Give only the number of lines in the records below that contain the word "will".

Top of Records shown

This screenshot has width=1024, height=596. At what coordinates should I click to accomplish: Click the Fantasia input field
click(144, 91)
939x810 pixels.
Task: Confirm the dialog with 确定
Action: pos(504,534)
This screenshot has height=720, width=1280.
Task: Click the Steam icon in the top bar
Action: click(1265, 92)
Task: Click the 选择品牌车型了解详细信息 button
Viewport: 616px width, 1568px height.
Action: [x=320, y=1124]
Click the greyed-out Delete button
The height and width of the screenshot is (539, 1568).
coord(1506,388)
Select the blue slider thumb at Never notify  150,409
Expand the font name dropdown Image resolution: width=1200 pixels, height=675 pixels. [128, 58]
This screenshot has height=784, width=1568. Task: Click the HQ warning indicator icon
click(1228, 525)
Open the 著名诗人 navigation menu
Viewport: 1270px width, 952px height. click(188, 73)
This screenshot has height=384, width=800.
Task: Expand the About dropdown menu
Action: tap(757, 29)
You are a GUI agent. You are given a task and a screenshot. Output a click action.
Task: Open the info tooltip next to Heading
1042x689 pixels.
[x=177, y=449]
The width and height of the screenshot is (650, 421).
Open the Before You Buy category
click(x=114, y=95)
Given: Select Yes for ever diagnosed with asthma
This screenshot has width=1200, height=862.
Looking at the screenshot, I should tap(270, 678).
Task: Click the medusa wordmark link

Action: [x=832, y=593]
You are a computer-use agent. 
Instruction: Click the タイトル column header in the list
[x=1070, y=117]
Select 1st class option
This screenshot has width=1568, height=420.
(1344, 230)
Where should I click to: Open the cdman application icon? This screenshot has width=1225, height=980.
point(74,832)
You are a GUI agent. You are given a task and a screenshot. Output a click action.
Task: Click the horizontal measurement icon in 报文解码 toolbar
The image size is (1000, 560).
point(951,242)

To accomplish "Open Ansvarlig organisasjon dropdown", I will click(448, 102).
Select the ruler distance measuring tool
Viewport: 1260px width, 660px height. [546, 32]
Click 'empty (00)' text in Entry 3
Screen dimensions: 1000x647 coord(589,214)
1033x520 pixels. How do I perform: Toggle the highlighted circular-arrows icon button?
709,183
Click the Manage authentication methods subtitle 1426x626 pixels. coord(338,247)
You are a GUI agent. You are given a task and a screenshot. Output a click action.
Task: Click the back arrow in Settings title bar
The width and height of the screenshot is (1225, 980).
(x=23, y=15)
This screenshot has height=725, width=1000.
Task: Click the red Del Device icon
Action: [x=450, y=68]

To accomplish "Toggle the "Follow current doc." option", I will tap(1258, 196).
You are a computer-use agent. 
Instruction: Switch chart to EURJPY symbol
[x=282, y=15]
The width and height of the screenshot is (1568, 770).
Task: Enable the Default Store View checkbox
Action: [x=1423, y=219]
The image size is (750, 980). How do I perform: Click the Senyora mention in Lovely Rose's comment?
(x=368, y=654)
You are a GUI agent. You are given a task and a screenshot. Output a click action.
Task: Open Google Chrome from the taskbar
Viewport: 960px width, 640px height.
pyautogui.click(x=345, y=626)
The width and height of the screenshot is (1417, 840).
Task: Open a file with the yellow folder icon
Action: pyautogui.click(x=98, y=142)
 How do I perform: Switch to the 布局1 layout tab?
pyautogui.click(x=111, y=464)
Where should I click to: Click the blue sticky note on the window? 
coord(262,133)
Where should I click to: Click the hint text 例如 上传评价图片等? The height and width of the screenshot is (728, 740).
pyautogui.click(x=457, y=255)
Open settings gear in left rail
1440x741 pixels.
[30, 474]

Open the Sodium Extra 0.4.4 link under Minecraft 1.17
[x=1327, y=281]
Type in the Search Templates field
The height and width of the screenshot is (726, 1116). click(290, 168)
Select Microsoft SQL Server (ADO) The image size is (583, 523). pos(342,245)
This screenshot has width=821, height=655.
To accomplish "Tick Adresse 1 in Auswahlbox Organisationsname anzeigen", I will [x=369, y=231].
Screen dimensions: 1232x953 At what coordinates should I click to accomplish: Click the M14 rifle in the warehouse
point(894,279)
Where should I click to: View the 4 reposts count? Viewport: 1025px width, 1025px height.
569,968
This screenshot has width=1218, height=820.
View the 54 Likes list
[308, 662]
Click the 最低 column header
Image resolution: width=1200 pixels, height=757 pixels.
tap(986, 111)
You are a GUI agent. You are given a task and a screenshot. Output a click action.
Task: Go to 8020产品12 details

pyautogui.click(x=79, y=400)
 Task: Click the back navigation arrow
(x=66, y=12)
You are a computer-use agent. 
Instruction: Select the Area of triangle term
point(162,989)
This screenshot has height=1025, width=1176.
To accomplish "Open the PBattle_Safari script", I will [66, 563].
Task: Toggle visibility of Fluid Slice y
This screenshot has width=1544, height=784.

Bottom of Records shown

• Finished exercise: 4